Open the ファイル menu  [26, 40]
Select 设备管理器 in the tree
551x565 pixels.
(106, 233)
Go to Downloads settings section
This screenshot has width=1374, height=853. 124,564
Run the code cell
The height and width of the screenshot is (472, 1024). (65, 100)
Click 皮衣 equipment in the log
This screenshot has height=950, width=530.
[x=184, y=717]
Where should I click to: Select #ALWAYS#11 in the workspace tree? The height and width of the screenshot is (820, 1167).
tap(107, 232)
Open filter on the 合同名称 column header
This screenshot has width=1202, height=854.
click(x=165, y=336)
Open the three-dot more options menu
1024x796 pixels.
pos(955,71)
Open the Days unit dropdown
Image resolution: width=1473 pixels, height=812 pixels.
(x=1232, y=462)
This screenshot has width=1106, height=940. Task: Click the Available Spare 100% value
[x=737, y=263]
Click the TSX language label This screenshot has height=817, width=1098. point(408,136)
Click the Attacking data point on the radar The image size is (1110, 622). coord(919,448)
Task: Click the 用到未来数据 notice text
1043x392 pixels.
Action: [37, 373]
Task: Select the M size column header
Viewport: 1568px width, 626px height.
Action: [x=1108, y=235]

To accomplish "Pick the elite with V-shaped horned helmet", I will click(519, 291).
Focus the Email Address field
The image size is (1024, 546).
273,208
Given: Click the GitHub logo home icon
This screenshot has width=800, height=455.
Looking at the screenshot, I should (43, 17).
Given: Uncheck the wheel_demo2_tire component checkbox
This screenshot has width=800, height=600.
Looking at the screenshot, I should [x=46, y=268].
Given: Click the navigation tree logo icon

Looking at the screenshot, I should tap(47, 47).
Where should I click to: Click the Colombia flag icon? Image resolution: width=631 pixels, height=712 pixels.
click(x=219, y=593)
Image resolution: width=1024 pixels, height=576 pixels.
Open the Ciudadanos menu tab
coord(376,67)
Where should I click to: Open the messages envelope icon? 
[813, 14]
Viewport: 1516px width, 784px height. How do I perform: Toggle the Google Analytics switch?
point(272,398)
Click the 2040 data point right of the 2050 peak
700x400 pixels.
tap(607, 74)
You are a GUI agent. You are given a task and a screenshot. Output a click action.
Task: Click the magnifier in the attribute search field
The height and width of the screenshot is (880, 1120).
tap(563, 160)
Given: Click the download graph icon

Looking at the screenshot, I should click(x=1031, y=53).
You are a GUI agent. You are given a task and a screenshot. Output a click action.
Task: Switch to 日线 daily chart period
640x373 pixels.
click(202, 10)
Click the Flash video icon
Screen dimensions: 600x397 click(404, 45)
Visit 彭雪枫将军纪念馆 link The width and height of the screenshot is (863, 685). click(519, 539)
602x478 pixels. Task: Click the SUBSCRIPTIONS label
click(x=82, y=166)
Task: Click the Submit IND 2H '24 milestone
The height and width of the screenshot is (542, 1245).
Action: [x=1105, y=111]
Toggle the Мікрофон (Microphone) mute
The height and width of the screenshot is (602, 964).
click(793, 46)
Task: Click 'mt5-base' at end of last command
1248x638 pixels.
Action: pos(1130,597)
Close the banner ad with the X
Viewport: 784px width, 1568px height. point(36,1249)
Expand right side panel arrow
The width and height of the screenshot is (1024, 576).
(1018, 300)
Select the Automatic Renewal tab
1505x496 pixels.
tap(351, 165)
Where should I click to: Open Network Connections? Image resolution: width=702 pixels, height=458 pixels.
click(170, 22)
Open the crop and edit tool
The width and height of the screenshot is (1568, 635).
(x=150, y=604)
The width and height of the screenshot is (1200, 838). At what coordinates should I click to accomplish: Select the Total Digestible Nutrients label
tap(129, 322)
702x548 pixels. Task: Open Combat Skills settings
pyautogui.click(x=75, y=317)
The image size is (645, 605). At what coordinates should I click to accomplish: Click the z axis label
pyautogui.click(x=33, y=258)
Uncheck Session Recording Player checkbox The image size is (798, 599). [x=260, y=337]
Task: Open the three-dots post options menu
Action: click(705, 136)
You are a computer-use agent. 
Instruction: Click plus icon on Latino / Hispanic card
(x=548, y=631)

■ Task requirements
Nothing but the exact lines from the start of the material through the line holding "Open the Days unit dropdown", both included, belongs in the answer.

■ Completed exercise
Open the ファイル menu  [26, 40]
Select 设备管理器 in the tree
551x565 pixels.
(106, 233)
Go to Downloads settings section
This screenshot has width=1374, height=853. 124,564
Run the code cell
The height and width of the screenshot is (472, 1024). (65, 100)
Click 皮衣 equipment in the log
This screenshot has height=950, width=530.
[x=184, y=717]
Where should I click to: Select #ALWAYS#11 in the workspace tree? The height and width of the screenshot is (820, 1167).
tap(107, 232)
Open filter on the 合同名称 column header
This screenshot has width=1202, height=854.
click(x=165, y=336)
Open the three-dot more options menu
1024x796 pixels.
pos(955,71)
Open the Days unit dropdown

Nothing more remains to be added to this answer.